ABOUT THIS EXERCISE. Return every record below exactly as written, omitting any pictures.

Pixel coordinate grounding data.
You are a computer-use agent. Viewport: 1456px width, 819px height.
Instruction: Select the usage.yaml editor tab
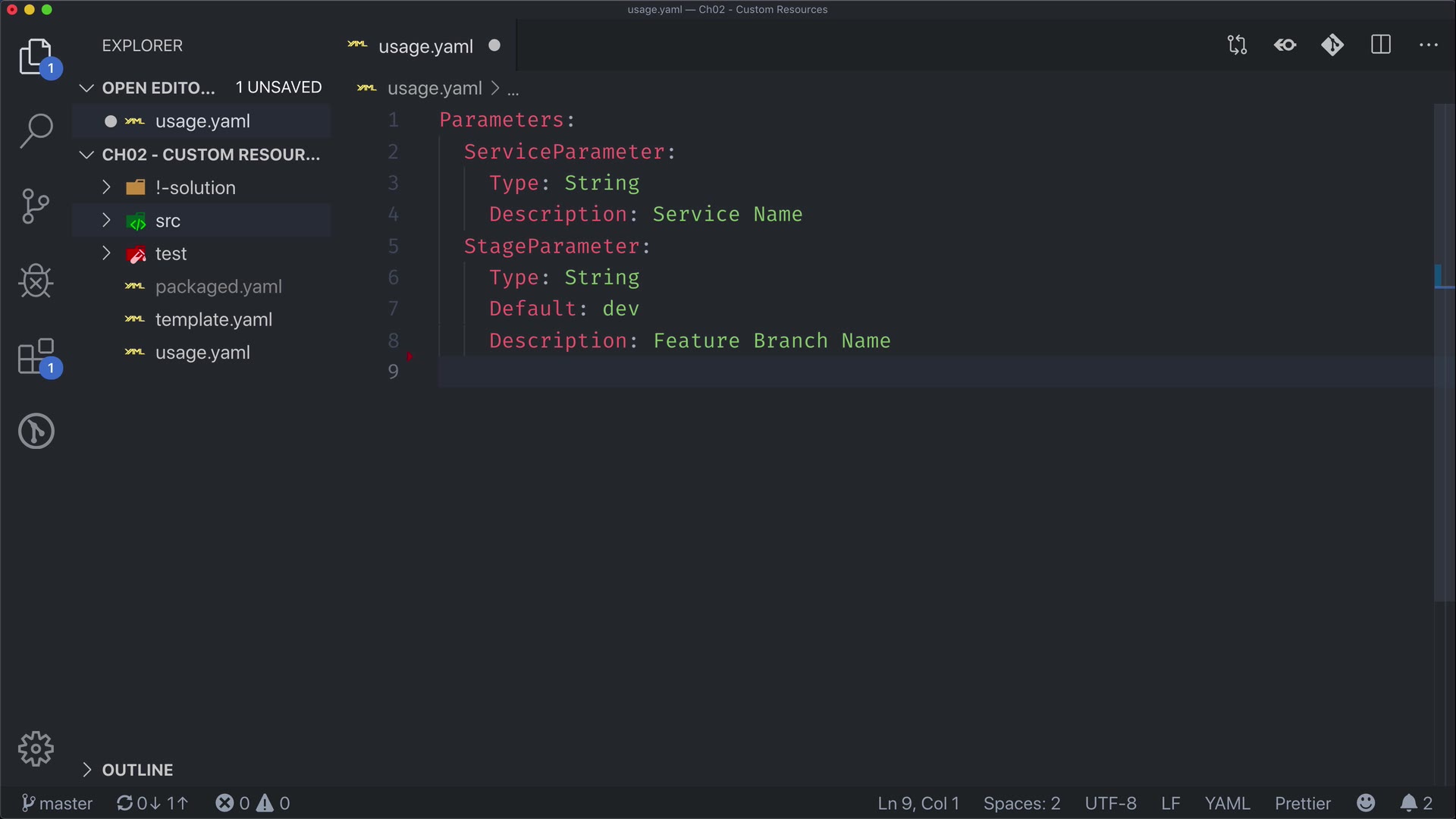pyautogui.click(x=425, y=46)
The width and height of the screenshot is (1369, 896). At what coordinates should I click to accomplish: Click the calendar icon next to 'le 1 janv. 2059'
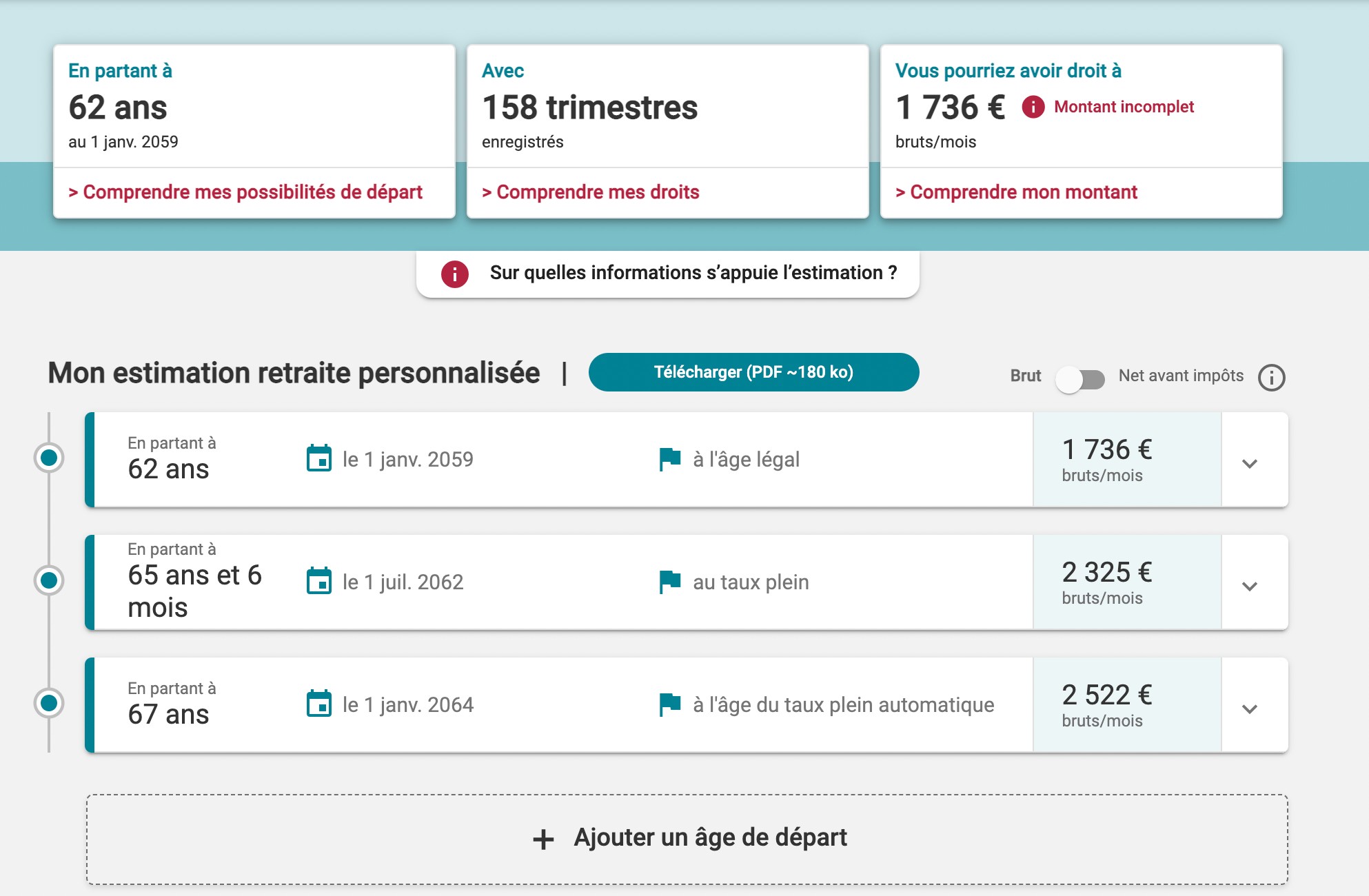pyautogui.click(x=320, y=458)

SOLUTION BELOW.
You are a computer-use agent. Viewport: 1456px width, 819px height.
Instruction: Select the usage.yaml editor tab
pyautogui.click(x=425, y=46)
The width and height of the screenshot is (1369, 896). At what coordinates should I click to accomplish: Click the calendar icon next to 'le 1 janv. 2059'
pyautogui.click(x=320, y=458)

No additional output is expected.